• PROVIDED INFORMATION:
*****
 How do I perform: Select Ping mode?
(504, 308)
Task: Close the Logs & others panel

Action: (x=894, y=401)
*****
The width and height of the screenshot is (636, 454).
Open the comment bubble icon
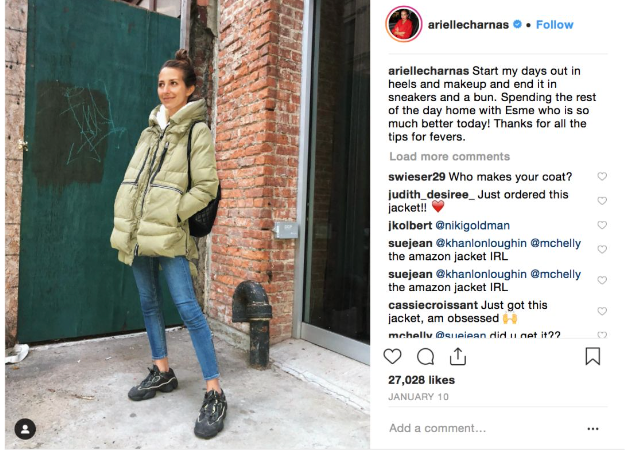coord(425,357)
*****
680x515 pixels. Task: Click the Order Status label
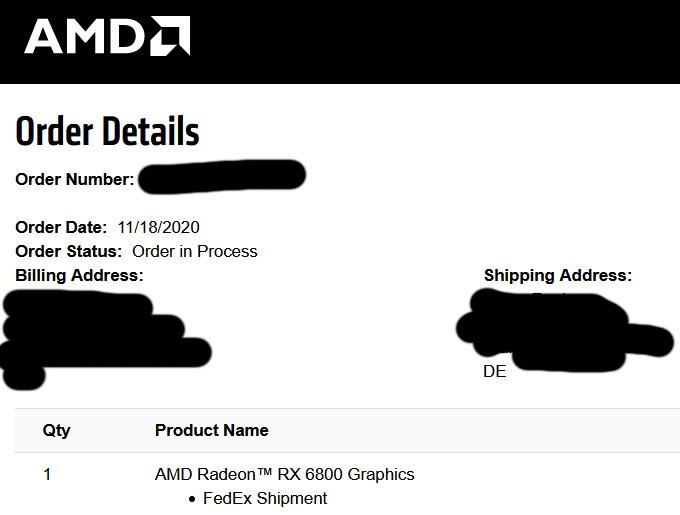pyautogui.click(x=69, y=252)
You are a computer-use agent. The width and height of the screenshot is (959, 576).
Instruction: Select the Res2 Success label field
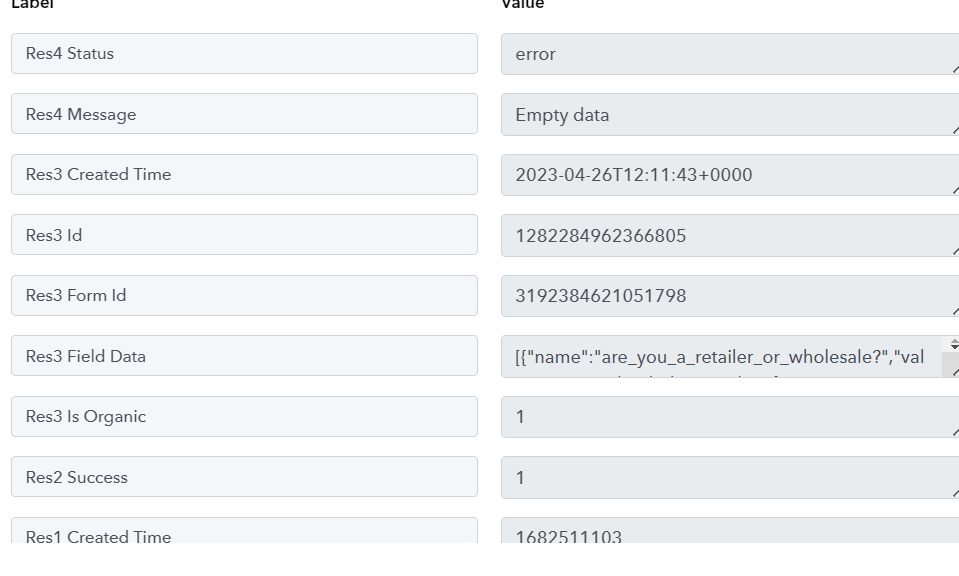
*****
Report every line in the records above that contains the word "Select", copying each such line in full.

• WRITTEN ANSWER:
 How do I perform: Select Ping mode?
Instruction: Select the Res2 Success label field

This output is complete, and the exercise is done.